Renovascular hypertension is one of the clinical problems of NF-1 that can be anticipated and treated effectively. All individuals who have NF-1 are at risk for developing the disorder and must receive regular blood pressure monitoring, regardless of their age, although adolescents and pregnant women are most likely to be affected. Pheochromocytoma is another source of systemic hypertension, both intermittent and sustained. NF-1 patients with hypertension should be evaluated for these two causes of hypertension.

Malignant peripheral nerve sheath tumor (MPNST), previously referred to as neurofibrosarcoma, has an overall lifetime incidence of 3% to 5% among patients with NF-1. Although the magnitude of this risk may be small, the relative risk is at least two orders of magnitude above that of the general population, and NF-1 patients diagnosed with MPNST have a very poor prognosis. These malignancies usually are found in an area of a preexisting plexiform neurofibroma. Thus, a MPNST must be ruled out in a child with a history suggestive of such a lesion (i.e., pain, acceleration in growth of a plexiform lesion, a rapidly enlarging tumor, or an otherwise unexplained neurologic deficit).

Several other common medical conditions show an increased frequency in NF-1, one of which is puberty disturbance. More important, premature or delayed puberty may indicate the presence of a chiasmal or hypothalamic glioma. Short stature is seen in at least 16% of patients with NF-1, and growth curves for children with NF-1 are available. Macrocephaly also is present in 16% or more of affected patients. This finding not always is apparent in infancy and is not correlated with any known functional compromise.

Natural History

The timing of onset of the features of NF-1 is well established (Box 416.3).

Congenital Features

Congenital glaucoma may occur in approximately 1% of infants with NF-1, and screening for glaucoma should be included in the ophthalmic evaluation of infants with NF-1. Tibial pseudoarthrosis may be obvious by congenital bowing of the distal leg, or it may not become apparent until weight bearing or ambulation is attempted. Diffuse plexiform neurofibromas almost always are present at birth, but they may be subtle (i.e., apparent only from associated overlying hyperpigmentation or large CALS) or internal (e.g., apparent only on radiographic studies). Sphenoid wing dysplasia sometimes is associated with an orbital or periorbital diffuse plexiform neurofibroma. Similarly, vertebral dysplasia occasionally is associated with a diffuse plexiform neurofibroma, but it is unlikely to be a source of concern until later in childhood.

Infantile Features

Optic-pathway gliomas often are detected first on MRI neuroimaging during the child’s second year of life. They usually are not apparent clinically until visual compromise can be appreciated by a parent or clinician and, in some cases, not until the tumor mass causes proptosis. Thus, significant visual compromise may occur in children with OPT if the diagnosis of NF-1 is not made and ophthalmic evaluation not initiated. In most cases, children who have no evidence of optic pathway involvement on neuroimaging by the time they are age 3 years are very unlikely to develop symptomatic OPT later in life. Also, as noted previously, CALS become apparent when the child is between 6 and 18 months of age.

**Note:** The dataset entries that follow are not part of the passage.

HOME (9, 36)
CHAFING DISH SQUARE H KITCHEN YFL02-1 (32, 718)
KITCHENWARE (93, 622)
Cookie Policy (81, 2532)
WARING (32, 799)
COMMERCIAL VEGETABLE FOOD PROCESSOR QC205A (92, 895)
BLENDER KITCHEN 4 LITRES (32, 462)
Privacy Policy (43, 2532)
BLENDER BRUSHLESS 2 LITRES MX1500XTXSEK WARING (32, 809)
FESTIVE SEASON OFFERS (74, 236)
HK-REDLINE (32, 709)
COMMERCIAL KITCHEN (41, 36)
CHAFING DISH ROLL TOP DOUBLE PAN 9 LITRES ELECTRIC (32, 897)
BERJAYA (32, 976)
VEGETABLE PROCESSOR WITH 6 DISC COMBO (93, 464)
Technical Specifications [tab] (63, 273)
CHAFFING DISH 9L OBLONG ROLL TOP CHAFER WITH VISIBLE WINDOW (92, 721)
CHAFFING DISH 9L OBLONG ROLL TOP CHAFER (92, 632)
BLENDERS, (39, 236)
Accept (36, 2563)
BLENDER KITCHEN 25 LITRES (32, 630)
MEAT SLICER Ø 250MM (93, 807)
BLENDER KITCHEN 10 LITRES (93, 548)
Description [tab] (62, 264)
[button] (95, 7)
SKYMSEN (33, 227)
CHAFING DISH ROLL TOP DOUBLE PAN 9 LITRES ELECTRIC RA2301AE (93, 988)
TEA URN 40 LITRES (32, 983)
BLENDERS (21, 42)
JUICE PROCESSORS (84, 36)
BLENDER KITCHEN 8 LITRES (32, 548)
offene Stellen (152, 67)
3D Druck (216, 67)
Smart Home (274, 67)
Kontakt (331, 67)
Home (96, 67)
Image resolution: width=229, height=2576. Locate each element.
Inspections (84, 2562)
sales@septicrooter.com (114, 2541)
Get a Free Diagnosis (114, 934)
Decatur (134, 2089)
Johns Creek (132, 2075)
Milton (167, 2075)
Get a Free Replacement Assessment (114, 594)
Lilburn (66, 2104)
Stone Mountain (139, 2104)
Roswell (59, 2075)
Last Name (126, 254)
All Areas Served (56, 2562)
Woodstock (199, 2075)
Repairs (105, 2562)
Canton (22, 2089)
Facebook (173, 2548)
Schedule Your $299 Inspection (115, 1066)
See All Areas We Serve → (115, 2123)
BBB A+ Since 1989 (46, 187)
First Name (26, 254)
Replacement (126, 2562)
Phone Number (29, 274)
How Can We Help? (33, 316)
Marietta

Often, the parents of a young child with NF-1 are concerned that he or she will have diffuse plexiform neurofibromas and, as a result, be seriously disfigured. In general, these lesions develop early in childhood and if not evident (on careful examination) by middle childhood are unlikely to develop. Moreover, even in children with a diffuse plexiform neurofibroma, the prediction of growth is difficult and extreme disfigurement is unusual.

Later Childhood Features

School performance problems resulting from learning disabilities usually become important in patients with NF-1 in the middle to later years of childhood (8 to 14 years). Lisch nodules in the iris cause no clinical problems, but their presence in patients with NF-1 after 6 years of age is so consistent that after that age a child without Lisch nodules or CALS is very unlikely to have NF-1. Scoliosis or kyphoscoliosis usually becomes apparent when the child is between the ages of 5 and 10 years, a fact that supports particularly close follow-up during this period with early recognition and prompt treatment by an orthopedist.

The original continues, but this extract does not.